Maria Agnesi Is the Greatest Mathematician You've Probably Never Heard Of

Most people could only name a few of math's greats, but even the most mathematically minded probably miss out on Maria Agnesi. Allow us to introduce you to the 18th-century genius who changed the life of anyone who's ever picked up a math textbook.

Smarty Pants

Born Maria Gaetana Agnesi on May 16, 1718 in Milan, Italy, Maria quickly proved herself to be a child prodigy. By age six, she was fluent in both Italian and French, adding Latin, German, Greek, Hebrew, and Spanish to her skillset by the time she turned 11. Noticing the incredible intelligence of his eldest kid, Agnesi's father, Pietro, would invite over his friends just to have little Maria put her smarts on display. They didn't call her the "seven-tongued orator" for nothin'.

After her father's second wife died, Maria absorbed the household duties in her place. Who else was going to help care for her father's 20-some-odd children?! Despite basically being Mom #2, Maria kept learning as a priority while educating her huge pack of siblings. As a nine-year-old, Maria recited an hour-long speech in Latin from memory. The topic of the speech? The right of women to obtain an education: a message near and dear to her heart.

By age 14, Maria was on her way to math greatness. When most preteens were just getting introduced to algebra, she was already well-versed in geometry and ballistics. For her final performance — those little intelligence pageants she would put on for her father's circle at the house — Maria defended 190 theses, which were published by her father in 1738.

How Do You Solve a Problem Like This, Maria?

It was in 1748 when Maria really changed the game for mathematics. She became the first woman to write a mathematics textbook with two volumes, entitled the "Basic Principles of Analysis." While most of the math texts of the time were written in Latin, thanks to Newton and Euler setting that standard, Maria composed her text in Italian in an effort to make it more accessible to everyone.
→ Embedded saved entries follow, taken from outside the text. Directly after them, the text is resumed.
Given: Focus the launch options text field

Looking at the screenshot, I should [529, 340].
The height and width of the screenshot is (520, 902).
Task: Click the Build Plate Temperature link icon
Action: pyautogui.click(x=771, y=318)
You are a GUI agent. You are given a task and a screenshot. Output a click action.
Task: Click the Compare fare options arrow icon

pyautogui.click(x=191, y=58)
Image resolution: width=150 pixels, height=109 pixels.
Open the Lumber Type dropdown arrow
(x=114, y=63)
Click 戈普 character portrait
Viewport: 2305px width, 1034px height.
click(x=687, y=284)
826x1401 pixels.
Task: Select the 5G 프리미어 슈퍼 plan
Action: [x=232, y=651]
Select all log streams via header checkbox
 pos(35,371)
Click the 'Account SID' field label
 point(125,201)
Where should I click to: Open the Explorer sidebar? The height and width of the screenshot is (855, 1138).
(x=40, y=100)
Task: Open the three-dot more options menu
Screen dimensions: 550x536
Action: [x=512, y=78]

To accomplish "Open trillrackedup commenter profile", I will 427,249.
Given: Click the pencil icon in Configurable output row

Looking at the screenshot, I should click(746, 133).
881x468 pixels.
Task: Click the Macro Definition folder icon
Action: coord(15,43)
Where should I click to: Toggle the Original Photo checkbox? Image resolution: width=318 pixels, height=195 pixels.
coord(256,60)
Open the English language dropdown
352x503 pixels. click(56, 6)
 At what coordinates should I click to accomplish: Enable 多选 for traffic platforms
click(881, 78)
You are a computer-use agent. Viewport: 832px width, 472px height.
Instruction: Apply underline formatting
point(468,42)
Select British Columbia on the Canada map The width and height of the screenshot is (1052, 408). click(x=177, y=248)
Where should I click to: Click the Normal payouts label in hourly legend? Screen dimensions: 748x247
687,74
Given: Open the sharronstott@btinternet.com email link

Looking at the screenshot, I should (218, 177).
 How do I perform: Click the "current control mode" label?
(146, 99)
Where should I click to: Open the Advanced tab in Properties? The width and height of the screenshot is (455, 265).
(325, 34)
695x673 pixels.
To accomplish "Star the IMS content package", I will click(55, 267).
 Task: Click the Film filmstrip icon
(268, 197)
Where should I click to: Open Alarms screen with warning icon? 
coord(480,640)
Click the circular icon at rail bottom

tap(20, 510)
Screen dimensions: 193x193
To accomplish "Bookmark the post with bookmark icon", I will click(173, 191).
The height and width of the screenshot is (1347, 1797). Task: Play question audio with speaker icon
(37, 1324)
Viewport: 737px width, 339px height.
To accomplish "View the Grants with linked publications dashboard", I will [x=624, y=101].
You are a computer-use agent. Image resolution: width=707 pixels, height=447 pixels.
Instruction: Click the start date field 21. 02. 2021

It also made things a little easier for her contemporary scholars who translated this book further for Paris and Cambridge university classrooms. This book, too, was one of the first textbooks for calculus, a relatively new field of math at the time — and not an easy one at that. In 1749, Maria's textbook was praised by the French Academy: "It took much skill and sagacity to reduce to almost uniform methods discoveries scattered among the works of many mathematicians very different from each other. Order, clarity, and precision reign in all parts of this work. ... We regard it as the most complete and best-made treatise."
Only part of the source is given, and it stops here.